OPINIÓN

CUENTAS Y CUENTOS
16/04/2019

Ya no los llaman los millenials, o quizá no ha nacido la próxima etiqueta para la nueva generación de mexicanos que sí estudian y saben lo que quieren. Llama la atención que la Universidad Nacional Autónoma de México diera a conocer los nombres de los cuatro jóvenes con mayores aciertos en el examen de selección para la máxima Casa de Estudios: dos mujeres y dos hombres. A una de ellas le apasiona la medicina, tanto que sólo de escuchar su comentario referente a qué implica que el ser humano pueda mover un brazo, y los más de veinte impulsos que le acompañan para llevar a cabo dicha acción, desde ahí se nota el entusiasmo por saber, por conocer.

No han ganado concursos de belleza, ni escrito la última tontería en las redes. No son famosos. Se trata de Paloma Allende Vargas, José Agustín Gutiérrez, Brenda Villaseñor Feixas y José Luis Lugo Castillo. Dos son los ámbitos de la ciencia por la que se decidieron: medicina y física.

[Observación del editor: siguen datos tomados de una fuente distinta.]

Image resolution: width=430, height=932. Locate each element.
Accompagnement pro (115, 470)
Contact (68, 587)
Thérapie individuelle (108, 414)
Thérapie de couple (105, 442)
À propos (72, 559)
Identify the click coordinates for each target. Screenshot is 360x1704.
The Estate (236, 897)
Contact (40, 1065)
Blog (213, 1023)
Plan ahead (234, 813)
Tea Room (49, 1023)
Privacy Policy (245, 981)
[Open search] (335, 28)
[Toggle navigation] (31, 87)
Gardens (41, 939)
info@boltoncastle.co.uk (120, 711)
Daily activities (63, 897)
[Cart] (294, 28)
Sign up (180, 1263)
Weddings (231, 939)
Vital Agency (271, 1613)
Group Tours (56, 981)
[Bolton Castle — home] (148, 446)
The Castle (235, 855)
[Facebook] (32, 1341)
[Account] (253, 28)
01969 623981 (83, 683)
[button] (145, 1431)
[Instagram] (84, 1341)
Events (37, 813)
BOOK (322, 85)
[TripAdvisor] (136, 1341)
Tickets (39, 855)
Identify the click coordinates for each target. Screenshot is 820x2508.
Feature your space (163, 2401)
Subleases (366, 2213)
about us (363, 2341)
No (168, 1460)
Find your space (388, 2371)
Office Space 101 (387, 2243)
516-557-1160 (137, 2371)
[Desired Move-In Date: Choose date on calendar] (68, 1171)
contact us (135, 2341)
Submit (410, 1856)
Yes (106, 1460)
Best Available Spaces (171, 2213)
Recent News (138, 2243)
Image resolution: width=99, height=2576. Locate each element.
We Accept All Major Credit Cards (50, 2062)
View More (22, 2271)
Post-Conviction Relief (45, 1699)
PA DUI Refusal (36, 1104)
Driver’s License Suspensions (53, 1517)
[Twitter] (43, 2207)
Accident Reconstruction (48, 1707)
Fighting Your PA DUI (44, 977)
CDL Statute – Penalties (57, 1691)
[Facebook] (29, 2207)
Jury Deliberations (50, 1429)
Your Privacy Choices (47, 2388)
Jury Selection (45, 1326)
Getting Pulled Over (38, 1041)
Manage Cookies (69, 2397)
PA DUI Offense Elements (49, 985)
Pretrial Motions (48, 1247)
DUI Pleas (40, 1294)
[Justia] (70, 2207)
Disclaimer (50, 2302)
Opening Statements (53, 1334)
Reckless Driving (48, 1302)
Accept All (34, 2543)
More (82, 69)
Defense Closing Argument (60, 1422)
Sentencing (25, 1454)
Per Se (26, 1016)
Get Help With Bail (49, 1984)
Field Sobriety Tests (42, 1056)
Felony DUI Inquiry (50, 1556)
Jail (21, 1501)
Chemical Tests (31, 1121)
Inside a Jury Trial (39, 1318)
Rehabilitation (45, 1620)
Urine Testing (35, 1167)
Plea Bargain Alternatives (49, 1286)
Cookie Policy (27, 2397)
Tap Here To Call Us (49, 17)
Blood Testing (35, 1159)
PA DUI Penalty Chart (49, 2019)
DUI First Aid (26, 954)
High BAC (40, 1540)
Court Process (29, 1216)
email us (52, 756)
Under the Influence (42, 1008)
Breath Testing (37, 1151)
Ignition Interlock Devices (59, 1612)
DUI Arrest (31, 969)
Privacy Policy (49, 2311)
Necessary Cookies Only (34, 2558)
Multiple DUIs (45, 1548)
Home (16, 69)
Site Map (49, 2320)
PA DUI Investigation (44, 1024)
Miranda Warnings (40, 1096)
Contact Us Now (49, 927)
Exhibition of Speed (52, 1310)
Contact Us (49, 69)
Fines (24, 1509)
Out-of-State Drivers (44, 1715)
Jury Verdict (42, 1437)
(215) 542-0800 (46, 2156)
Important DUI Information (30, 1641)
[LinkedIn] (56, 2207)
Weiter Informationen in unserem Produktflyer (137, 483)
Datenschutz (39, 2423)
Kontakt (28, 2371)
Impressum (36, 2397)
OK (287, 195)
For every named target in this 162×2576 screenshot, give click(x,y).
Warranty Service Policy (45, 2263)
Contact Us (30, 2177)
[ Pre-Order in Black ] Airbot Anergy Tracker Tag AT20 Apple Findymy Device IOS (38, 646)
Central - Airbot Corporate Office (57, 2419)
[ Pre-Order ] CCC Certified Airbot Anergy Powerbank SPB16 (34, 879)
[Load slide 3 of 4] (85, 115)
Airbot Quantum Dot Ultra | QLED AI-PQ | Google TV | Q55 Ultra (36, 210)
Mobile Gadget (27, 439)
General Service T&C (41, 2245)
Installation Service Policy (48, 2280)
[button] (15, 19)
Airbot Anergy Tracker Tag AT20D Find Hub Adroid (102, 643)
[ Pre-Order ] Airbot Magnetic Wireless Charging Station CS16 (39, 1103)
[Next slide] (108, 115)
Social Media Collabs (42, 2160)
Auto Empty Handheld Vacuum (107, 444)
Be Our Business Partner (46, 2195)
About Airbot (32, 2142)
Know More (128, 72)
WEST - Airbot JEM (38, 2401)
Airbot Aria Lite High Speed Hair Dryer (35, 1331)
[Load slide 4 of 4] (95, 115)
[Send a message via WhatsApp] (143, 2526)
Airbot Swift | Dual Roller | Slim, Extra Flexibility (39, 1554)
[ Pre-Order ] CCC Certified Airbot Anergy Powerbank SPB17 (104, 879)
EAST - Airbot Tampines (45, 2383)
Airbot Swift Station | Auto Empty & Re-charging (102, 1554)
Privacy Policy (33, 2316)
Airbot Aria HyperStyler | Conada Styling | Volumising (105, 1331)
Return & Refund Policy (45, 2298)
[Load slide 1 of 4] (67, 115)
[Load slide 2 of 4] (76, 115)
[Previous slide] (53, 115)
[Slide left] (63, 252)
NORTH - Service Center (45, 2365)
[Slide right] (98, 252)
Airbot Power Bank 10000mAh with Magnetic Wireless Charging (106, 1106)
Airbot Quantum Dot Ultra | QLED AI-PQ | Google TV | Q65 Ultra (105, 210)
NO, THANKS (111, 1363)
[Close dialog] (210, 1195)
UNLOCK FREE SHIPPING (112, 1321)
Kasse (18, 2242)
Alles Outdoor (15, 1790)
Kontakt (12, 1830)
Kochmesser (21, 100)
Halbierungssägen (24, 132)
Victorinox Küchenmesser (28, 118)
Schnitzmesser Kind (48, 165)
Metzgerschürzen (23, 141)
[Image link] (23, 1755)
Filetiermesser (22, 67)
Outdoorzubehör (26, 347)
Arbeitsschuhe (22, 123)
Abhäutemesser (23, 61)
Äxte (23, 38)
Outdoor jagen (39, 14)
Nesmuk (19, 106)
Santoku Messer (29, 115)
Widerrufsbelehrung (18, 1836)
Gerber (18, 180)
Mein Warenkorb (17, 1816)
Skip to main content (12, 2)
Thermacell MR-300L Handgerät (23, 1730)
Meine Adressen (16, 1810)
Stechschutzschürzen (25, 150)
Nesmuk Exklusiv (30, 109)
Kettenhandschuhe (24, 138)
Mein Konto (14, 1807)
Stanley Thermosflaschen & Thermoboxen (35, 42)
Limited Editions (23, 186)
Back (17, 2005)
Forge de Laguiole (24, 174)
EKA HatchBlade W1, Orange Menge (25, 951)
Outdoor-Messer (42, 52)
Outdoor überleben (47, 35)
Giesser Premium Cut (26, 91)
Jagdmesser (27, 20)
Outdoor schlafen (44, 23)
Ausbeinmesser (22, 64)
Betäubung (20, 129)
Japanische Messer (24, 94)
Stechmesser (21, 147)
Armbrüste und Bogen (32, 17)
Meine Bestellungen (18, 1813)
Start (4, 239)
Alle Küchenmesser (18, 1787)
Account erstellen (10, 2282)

Parece que se ha superado esa brecha donde los "ninis", los que ni estudian ni trabajan, sumidos en su depresión, o en "que nadie los comprende", ha quedado atrás. Las condiciones en las que vive nuestro país, no están para detenerse, mucho menos atrasar el desarrollo de la ciencia, y del conocimiento. Algo debe impulsarnos a salir de este estancamiento; muchos más de los que imaginamos han tratado de sobresalir, luchando contra los mismos obstáculos con los que en su momento, los padres también lucharon: la  indiferencia, la frustración de la burocracia que en ocasiones atrasa y no apoya,  o de políticos que no facilitan recursos, acciones y apoyos, sino todo lo contrario.

José Agustín Gutiérrez, comparte: "Me gusta mucho nadar, también practiqué futbol americano, karate y break dance; toco la batería, pero una de las cosas que más disfruto es cocinar. Mi sueño es terminar la carrera y hacer el examen nacional para Residencias Médicas, y entrar a la especialidad en ortopedia y traumatología, porque me marcó una fractura que tuve cuando patinaba". Estudió un semestre de odontología, pero no es lo que esperaba, así que se decidió a presentar de nuevo el examen de ingreso para quedar en la escuela de Medicina; lo consiguió, y fue de los puntajes más altos.

EL QUE QUIERE, INTENTA

No quedan sombras del "no puedo" y "nadie me quiere", de generaciones anteriores. Estas de las que hablo son personas que traen un impulso en particular que tiene que ver con las red virtual útil –no de desperdicio-; a través de ellas pueden verse opciones de vida, de conocimiento, de acceso incluso a lo que otros hacen, pero no como mera imitación, sino con el trasfondo de una profunda reflexión de la vida, y lo que se desea hacer.

Brenda Villaseñor Feixas,  tiene convicción, determinación y organización; pautas que le han impulsado a ser una atleta de medio fondo en pruebas de 800 y tres mil metros con vallas, y en el fragor académico logró una mención honorífica en la Olimpiada Nacional de Física 2017, y un tercer lugar en la Olimpiada Estatal de Química 2016. Impulso y motivación, a pesar de todo; a pesar de un país que se está reconstruyendo poco a poco –y que premia los vicios-. Un país que pasa a golpes de senado, a intrigas de partidos políticos, incluso a pesar de un entorno de guerra, que en ocasiones parece que se vive de manera generalizada en el país. Ella se decidió por la física; en medio del caos lo importante es, como ella lo hace, brincar obstáculos y resistir.

Oriundo de uno de los estados con entorno adverso, desde Tampico, Tamaulipas, José Luis Lugo comentó que ser aceptado entre los mejores aspirantes fue muy sorpresivo. "Hasta pensé que estaba mal calificado el examen", recordó. Él tuvo 117 aciertos de 120 y cursará Física en CU. Su historia implica un cambio un poco más complejo: moverse de ciudad.

Puede que la depresión, la incertidumbre que de repente aparece en los días que vivimos, pudieran minar las esperanzas de muchos otros jóvenes; pero éstas generaciones, traen un ímpetu resistente, han visto la violencia, la han vivido en sus respectivas ciudades. Saben que deben labrarse a partir de la educación mejores oportunidades para ellos, sus familias, y las personas con las que compartan su entorno. Ejemplo vivo son.

Lo dice Brenda enfática con sus ojos color de césped: "con 117 aciertos, estoy totalmente comprometida con venir a estudiar Física, y si se puede, dedicarme al atletismo de alto rendimiento". Son jóvenes que no están esperando el maná del cielo presidencial.